Tampa, Fla. – Bobby Adamson of York, Penn., who always did his best on the final day of the Florida State Fair races, turned the tables around on the opening day of the ’70 Winternational Sprints on February 4, winning the 25-lap season opener.

For the final two years, Adamson had won the final feature of the series, but he ran a perfect race before a half-frozen crowd of 3,300 hard core race fans shivering in the grandstands.

It was a tough one to win, with six yellow flags slowing the race, bunching the field, and taking away the cushion Adamson kept building as a lead each time.

The lanky Adamson had trouble in hiss heat race because he had the wrong tires on the car, but all of that changed with the swapping of tires for the feature.

“The track was beautiful once we got the setup correct,” he grinned. “My car felt so good I can’t even explain it.”

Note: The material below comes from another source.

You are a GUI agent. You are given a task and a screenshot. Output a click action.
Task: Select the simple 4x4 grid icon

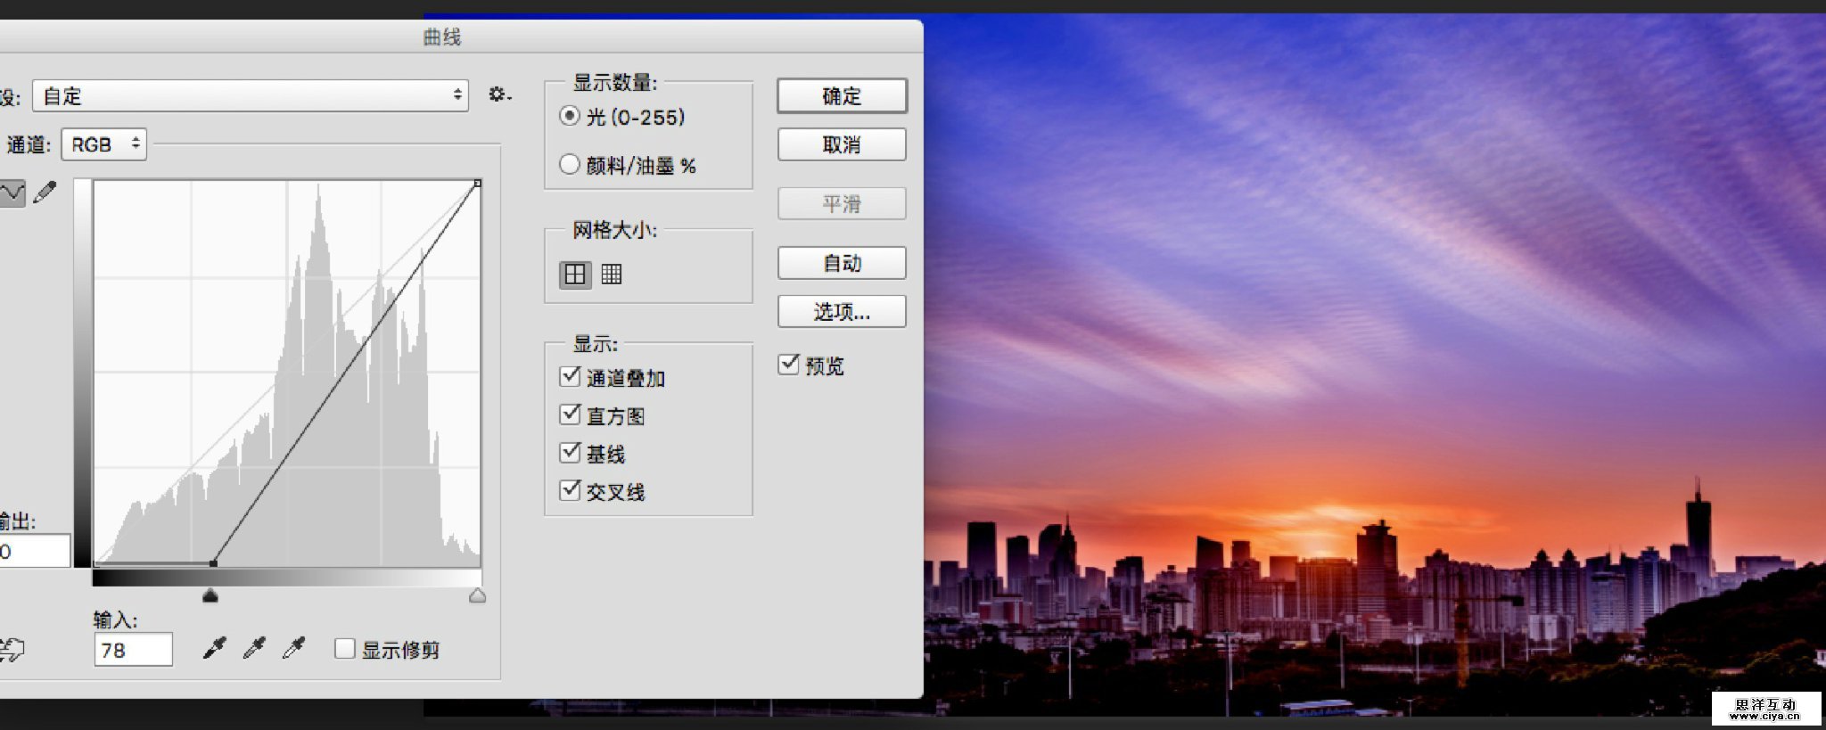[x=575, y=275]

He got the lead on the first turn, from his pole position, at the start and was never headed, not even threatened. Each time the field was released from the yellow flag, he roared away to open his lead again. The feature race was the most interrupted of the day, and about 15 of the 25 laps were run under caution.

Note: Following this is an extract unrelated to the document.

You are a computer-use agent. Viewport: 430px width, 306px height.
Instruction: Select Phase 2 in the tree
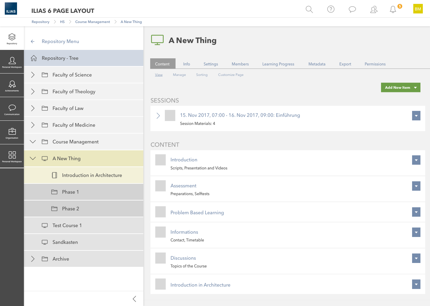(x=70, y=209)
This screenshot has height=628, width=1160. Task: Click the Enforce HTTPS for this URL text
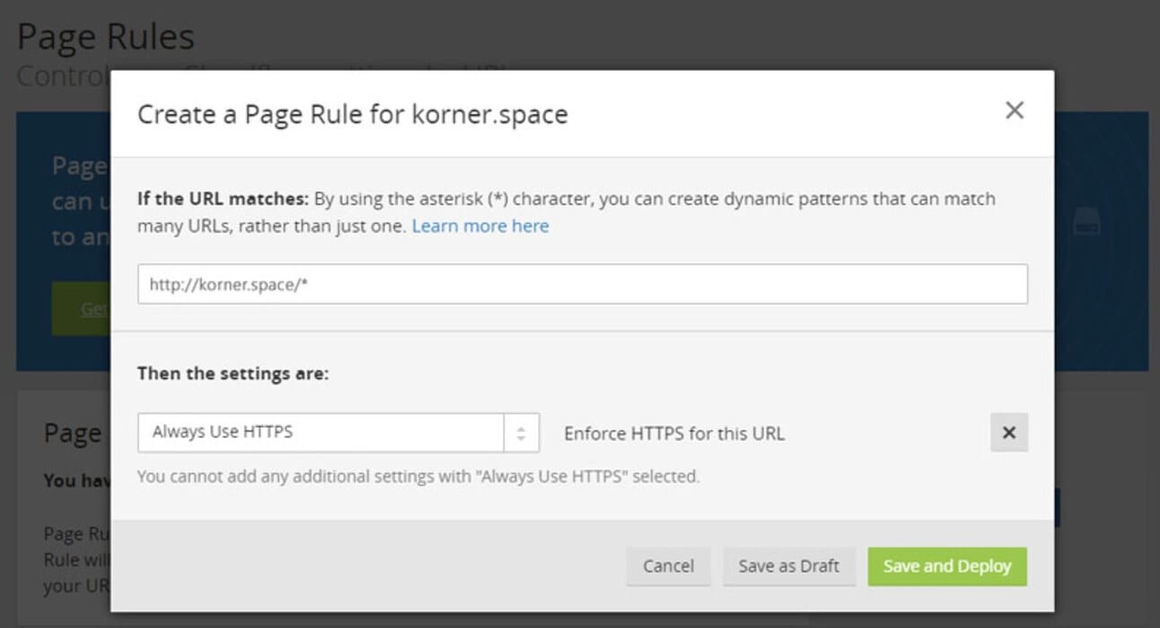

While Adamson was comfortably leading, a dogfight ensued for second place between Bobby Allen of Miami, Kenny Weld of Kansas City, and Jan Opperman of Beaver Crossing, Neb., with those three drivers finishing in that order.

J.D. Leas of Winterville, Penn., turned the fastest lap of the afternoon, speeding around the half-mile dirt oval in 26.71 seconds. With a wet track in the morning, time trials were moved to the afternoon and cars were put on the track at the rate of two at a time to keep the program from lagging.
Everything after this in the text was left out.